One of the barriers to getting professional support for childhood PTSD are the symptoms and thought patterns themselves. Children may experience trauma-related avoidance, low motivation, hopelessness, distrust, shame, guilt, or fear of not being believed or being reprimanded by the perpetrators of the trauma. These factors may make them less likely to open up about the traumatic event or how they are feeling.

Another key barrier relates to the parents or caregivers’ response to their child’s trauma. For example, deliberate concealment of trauma by perpetrators or to avoid reprisal by perpetrators, fear of being blamed, fear of having their child taken by child protective services, or poor understanding and stigma around mental health. There may also be structural barriers, including lack of insurance, access to mental health care facilities or transportation.
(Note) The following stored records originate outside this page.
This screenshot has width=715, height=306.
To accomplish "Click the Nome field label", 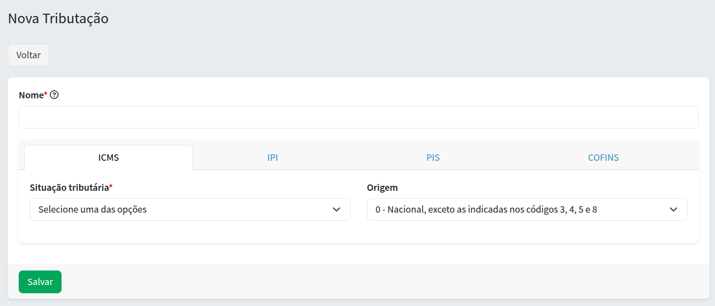I will pos(31,95).
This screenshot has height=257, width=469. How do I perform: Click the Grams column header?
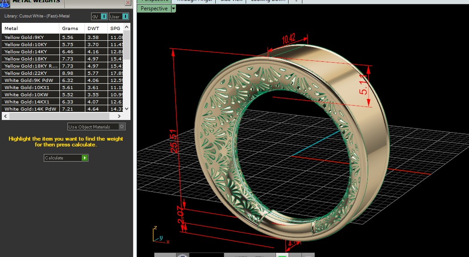[70, 28]
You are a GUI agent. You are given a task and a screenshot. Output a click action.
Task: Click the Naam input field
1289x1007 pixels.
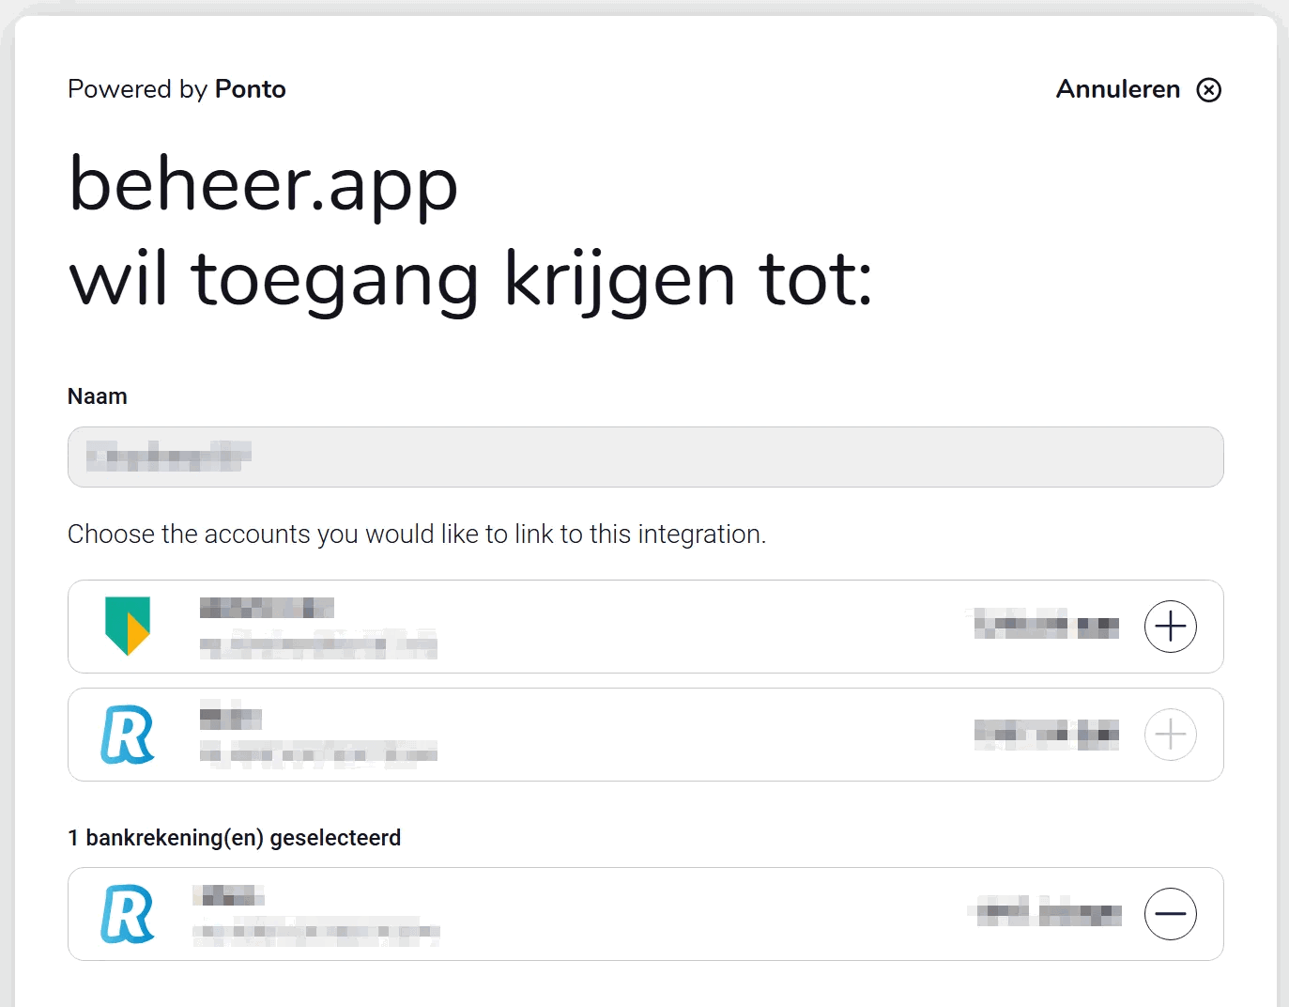pyautogui.click(x=645, y=457)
Family can act as a great support system for children exposed to trauma. Children who received a family intervention which taught parents and caregivers about trauma symptoms, how to improve family communication, and coping skills to manage symptoms were significantly less likely to have a PTSD diagnosis three months after the intervention.

It is also important to remember that PTSD is not the only or even the most common mental health problem in children exposed to traumatic events, and parents and professionals need to also monitor symptoms of other anxiety disorders, depression and substance misuse in particular.

The future of mental health care and research: The King’s Maudsley Partnership for Children and Young People

Through his work in the Stress & Development Lab and National & Specialist CAMHS Clinic for Trauma, Anxiety, and Depression, Professor Andrea Danese is one of the many experts who are transforming our understanding and treatment of young people’s mental health as part of the King’s Maudsley Partnership for Children and Young People. The Partnership, which will have its home in the Pears Maudsley Centre for Children and Young People, is a unique collaboration between specialist clinicians from the South London and Maudsley NHS Foundation Trust and leading academics at King’s College London.

Together, King’s and The Trust host the largest group of mental health scientists and clinical academics in Europe. Through the Partnership, clinicians and researchers will collaborate even more closely to find new ways to predict, prevent and treat mental health disorders, such as childhood trauma and PTSD. This will enable us to translate research into practical treatments in the shortest possible time, and will benefit children locally, nationally and across the globe.